[Supplied entries — start]

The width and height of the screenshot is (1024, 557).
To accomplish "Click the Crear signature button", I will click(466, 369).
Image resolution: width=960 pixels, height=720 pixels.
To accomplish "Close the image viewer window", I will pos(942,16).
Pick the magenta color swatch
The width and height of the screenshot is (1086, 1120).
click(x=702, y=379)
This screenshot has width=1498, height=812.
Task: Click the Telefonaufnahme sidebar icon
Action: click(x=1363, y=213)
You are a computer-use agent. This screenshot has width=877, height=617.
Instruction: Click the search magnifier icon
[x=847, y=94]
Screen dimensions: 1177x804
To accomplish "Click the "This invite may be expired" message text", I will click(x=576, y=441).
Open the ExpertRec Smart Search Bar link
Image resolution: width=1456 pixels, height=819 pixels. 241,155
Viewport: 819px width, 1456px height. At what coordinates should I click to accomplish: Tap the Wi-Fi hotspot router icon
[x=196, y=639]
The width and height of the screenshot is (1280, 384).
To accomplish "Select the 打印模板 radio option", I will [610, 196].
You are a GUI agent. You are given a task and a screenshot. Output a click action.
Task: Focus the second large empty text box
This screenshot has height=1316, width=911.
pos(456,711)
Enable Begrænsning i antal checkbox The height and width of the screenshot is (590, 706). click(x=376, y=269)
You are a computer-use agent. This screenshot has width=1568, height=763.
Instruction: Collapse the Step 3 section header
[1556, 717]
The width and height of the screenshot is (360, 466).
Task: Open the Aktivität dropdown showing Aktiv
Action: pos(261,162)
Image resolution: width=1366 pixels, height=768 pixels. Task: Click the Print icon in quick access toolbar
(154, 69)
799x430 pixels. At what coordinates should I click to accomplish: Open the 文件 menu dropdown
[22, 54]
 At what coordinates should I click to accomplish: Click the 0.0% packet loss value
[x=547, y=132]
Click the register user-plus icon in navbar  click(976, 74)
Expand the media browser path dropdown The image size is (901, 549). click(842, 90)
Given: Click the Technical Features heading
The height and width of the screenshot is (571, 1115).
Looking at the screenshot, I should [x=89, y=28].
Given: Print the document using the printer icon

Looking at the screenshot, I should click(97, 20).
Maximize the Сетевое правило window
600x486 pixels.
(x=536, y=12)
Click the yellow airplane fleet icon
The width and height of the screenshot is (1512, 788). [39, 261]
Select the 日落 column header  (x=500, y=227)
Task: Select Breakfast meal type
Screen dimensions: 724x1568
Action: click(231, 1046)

[Supplied entries — finish]

Task directions: Return each full line of the entries that contains the word "text".

Exercise result:
To accomplish "Click the "This invite may be expired" message text", I will click(x=576, y=441).
Task: Focus the second large empty text box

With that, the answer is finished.